Stored records
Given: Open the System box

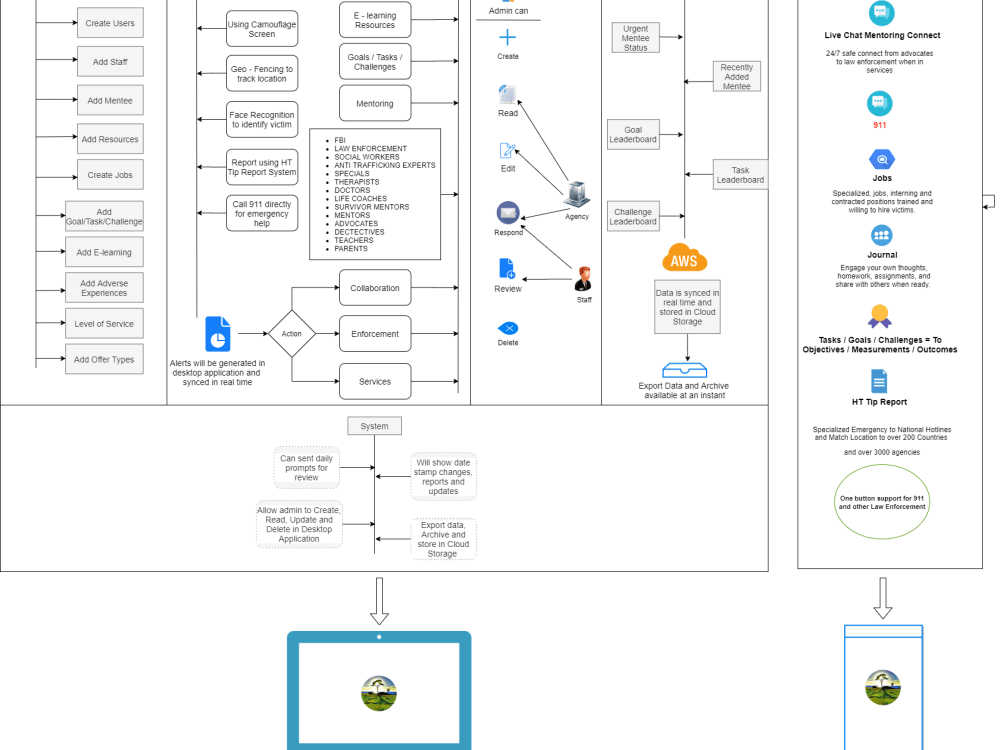Looking at the screenshot, I should coord(374,425).
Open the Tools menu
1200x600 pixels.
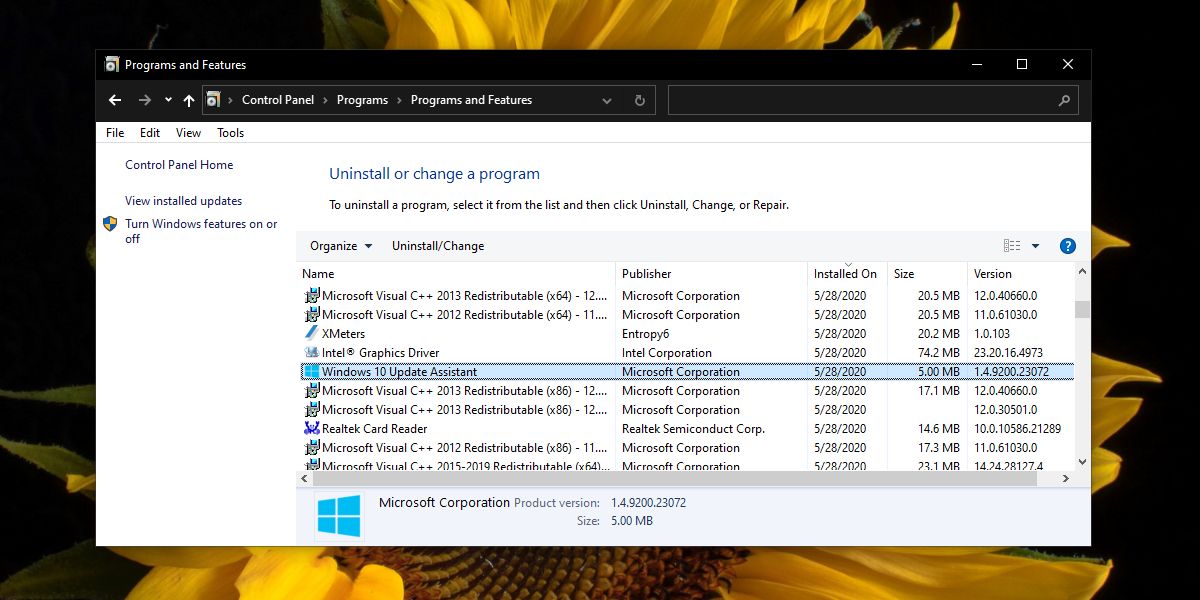(230, 133)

_Work instruction_
Each line of the records is to be reproduced exactly, and each picture dropped.

_Solution for this task_
Given: Open the System box

Looking at the screenshot, I should coord(374,425).
Open the Tools menu
1200x600 pixels.
(230, 133)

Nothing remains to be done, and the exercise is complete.